Going to Work

The sun is coming up in the east, brightening the morning nicely. It is still wet outside from all the rain we got last night, but I am hopeful that the sun will bring warmth which will dry the patio enough for me to sit outside sometime later today.

The winter here in Michigan was brutal this year. Record snowfall, record low temperatures, and winter hanging on well into spring made it hard to believe there was ever going to be an end in sight. Even now there are patches of snow hidden beneath bushes and piles from snow plows still hanging on giving me reason to believe that winter is still not truly over.

Being stuck in the house for so many months, has taken it’s toll on my mood and most definitely my perspective.

“You can’t get anywhere unless you start.”
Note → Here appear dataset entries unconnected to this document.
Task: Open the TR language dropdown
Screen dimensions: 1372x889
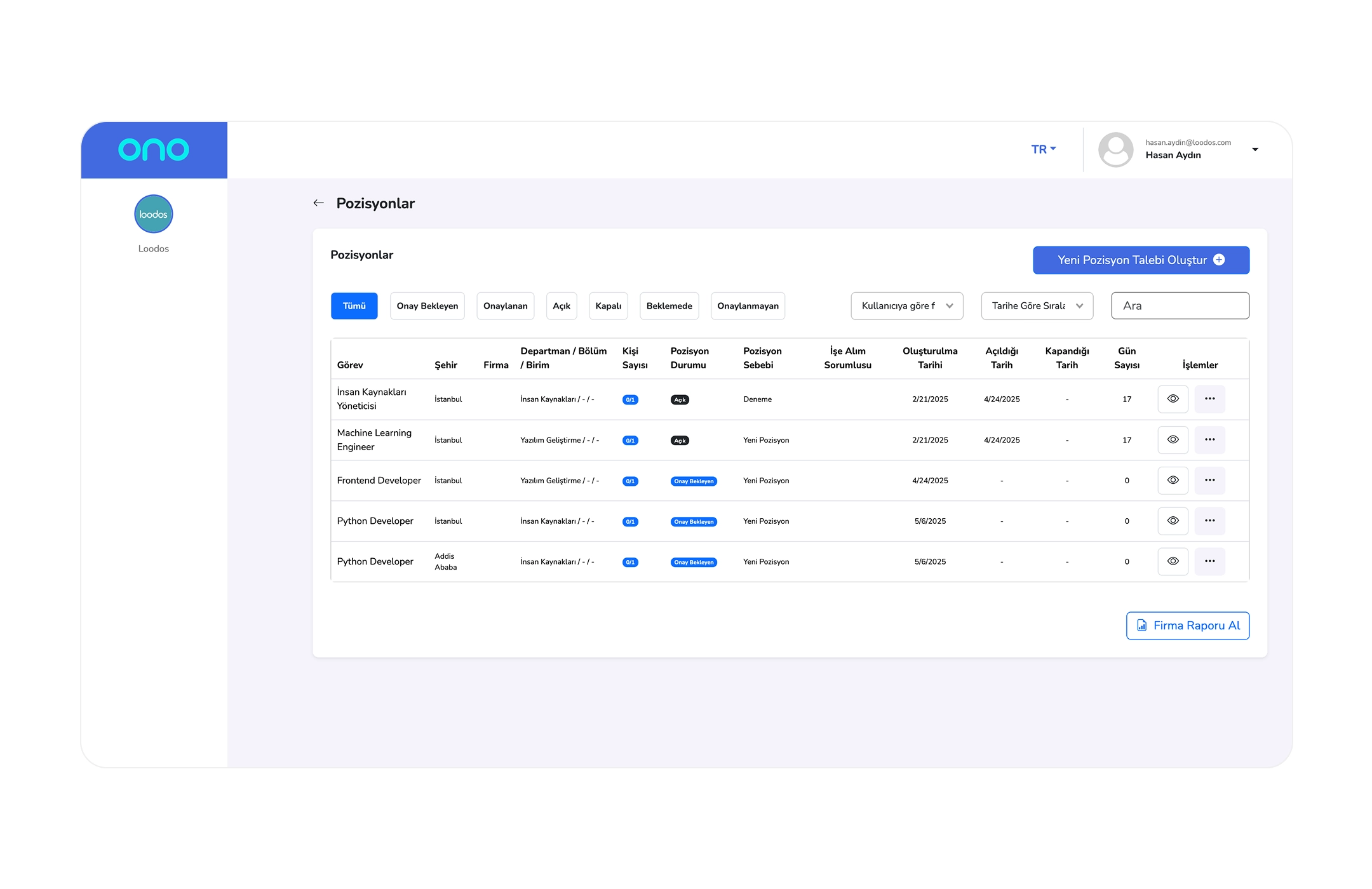Action: 1043,149
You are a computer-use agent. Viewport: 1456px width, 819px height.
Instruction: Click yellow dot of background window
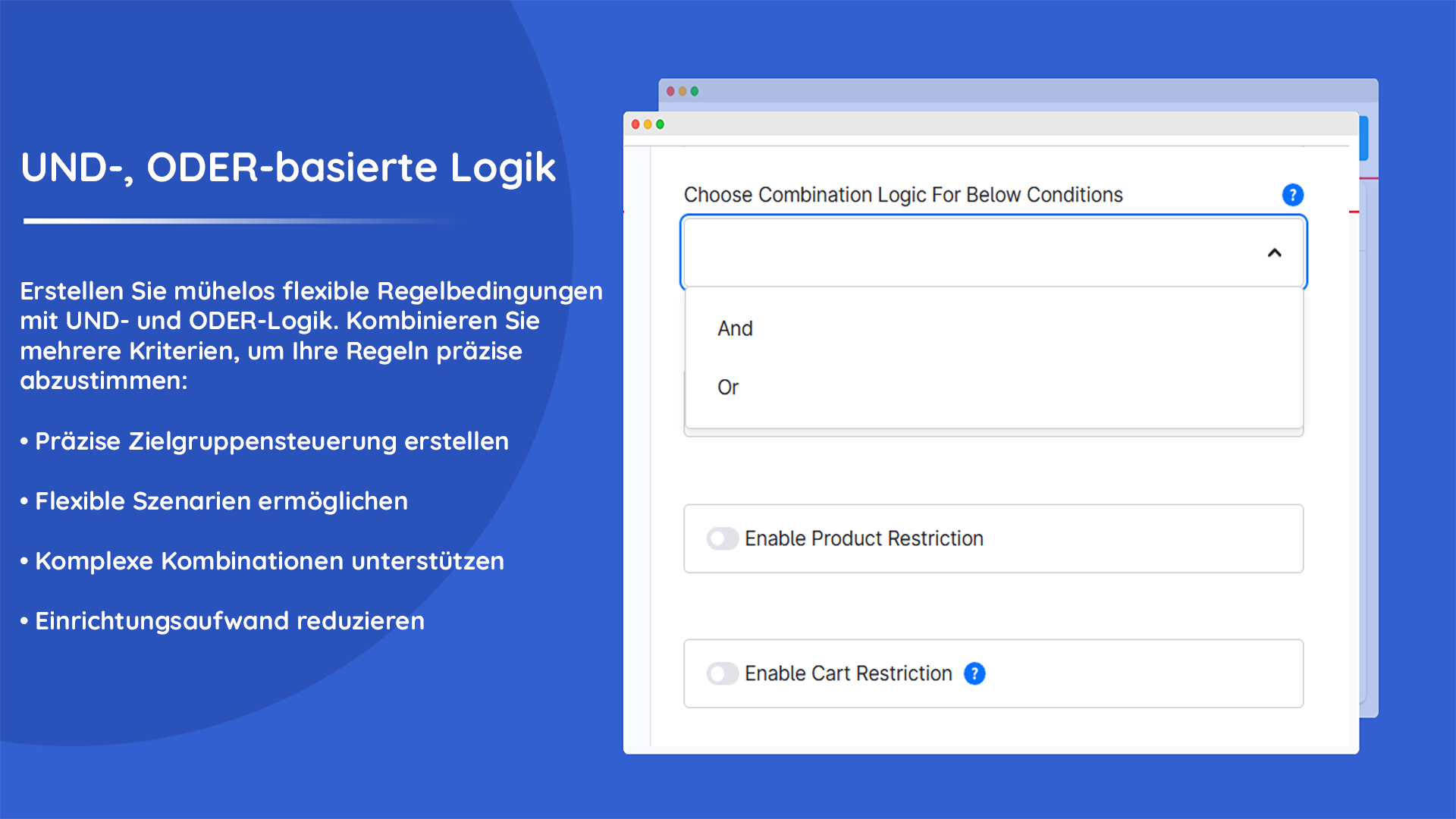(x=682, y=91)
I did not want to get out of bed this morning. It wasn’t for lack of sleep, it’s just that I didn’t want to go to work today especially because “going to work” only meant rolling out of bed. The minute my feet hit the ground, I’m working. Every other person in this house can get up and enjoy a period of leisure, up until they have to leave the house to “go to work” or “go to school” or “go to anywhere but here.” Me? Well I’m here and here and here. Oh yeah, I do go to the grocery store, the produce market, and the big box stores when required, but that is just an extension of my job here at home.

Don’t get me wrong, I love my job. I wouldn’t trade it for one of those highfalutin corporate office jobs with a grumpy boss and gossiping co-workers. The only perk I can see with that type of job is that when you leave the office, work is done. For me, the work is from sun-up to sun-down.

Conversely —

“Eighty percent of success is just showing up.”
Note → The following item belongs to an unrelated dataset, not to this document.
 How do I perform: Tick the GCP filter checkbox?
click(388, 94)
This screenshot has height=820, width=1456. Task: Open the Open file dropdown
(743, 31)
That being said, I’m already a success this morning. Everyone else in this house has to work a whole lot harder to get to the point of success I’ve reached just by getting out of bed.
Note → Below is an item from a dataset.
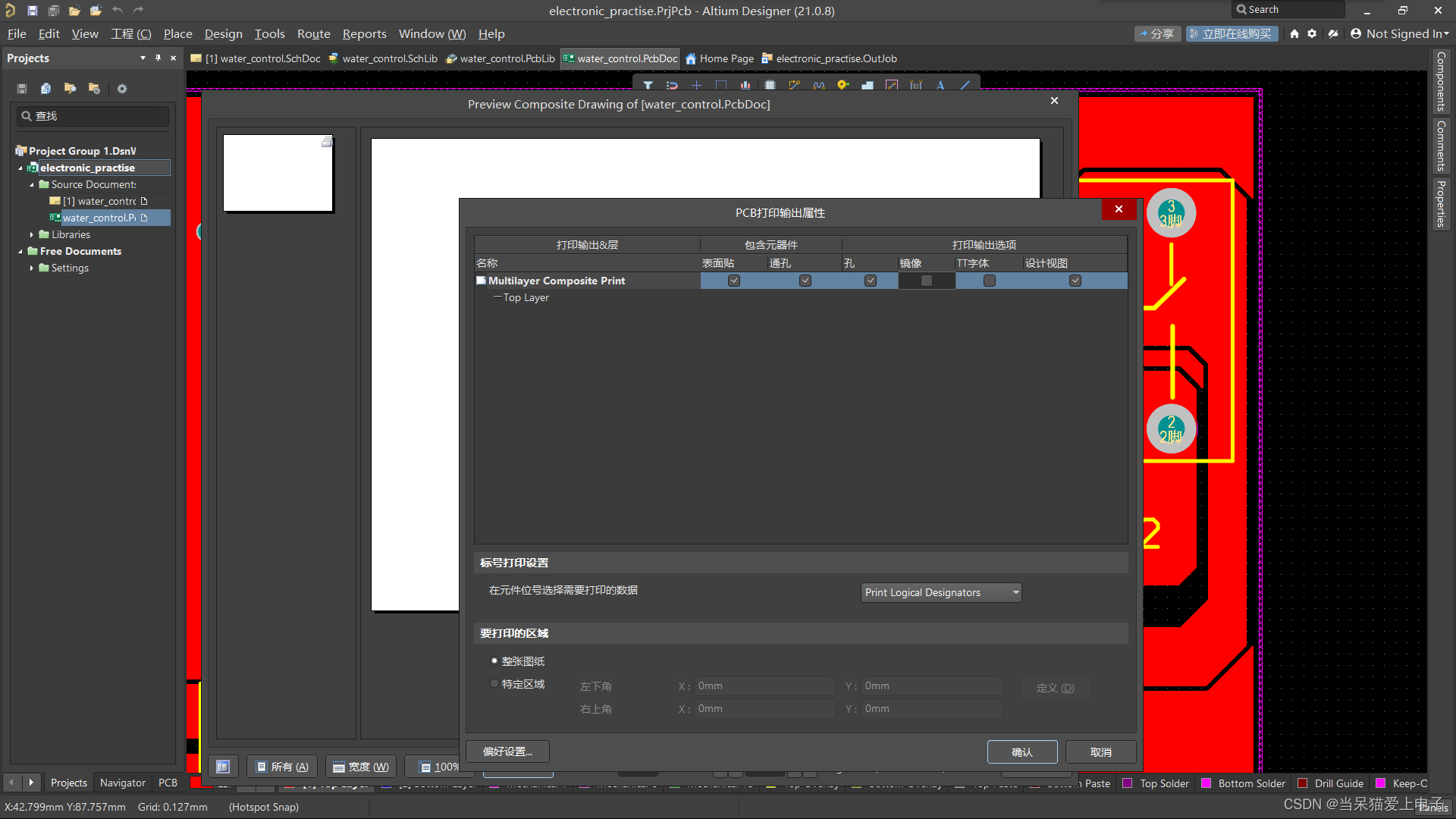Image resolution: width=1456 pixels, height=819 pixels.
Task: Pin the Projects panel
Action: click(x=158, y=58)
See how perspective can turn things around. Is the glass half-empty or half-full? Depending on my mood, I can go either way, but when I can rub the sleep from my eyes and take the blinders off, I remember that I have the best job in the world.

No job is perfect. Scrubbing toilets, washing windows (or streaking them in my case), pulling weeds, and scouring pans might not be all that glamorous, but making the lives of the people I work for (my family) richer, is where my heart is. Some mornings, I just need to remind myself of this so I can be — Simply Grateful.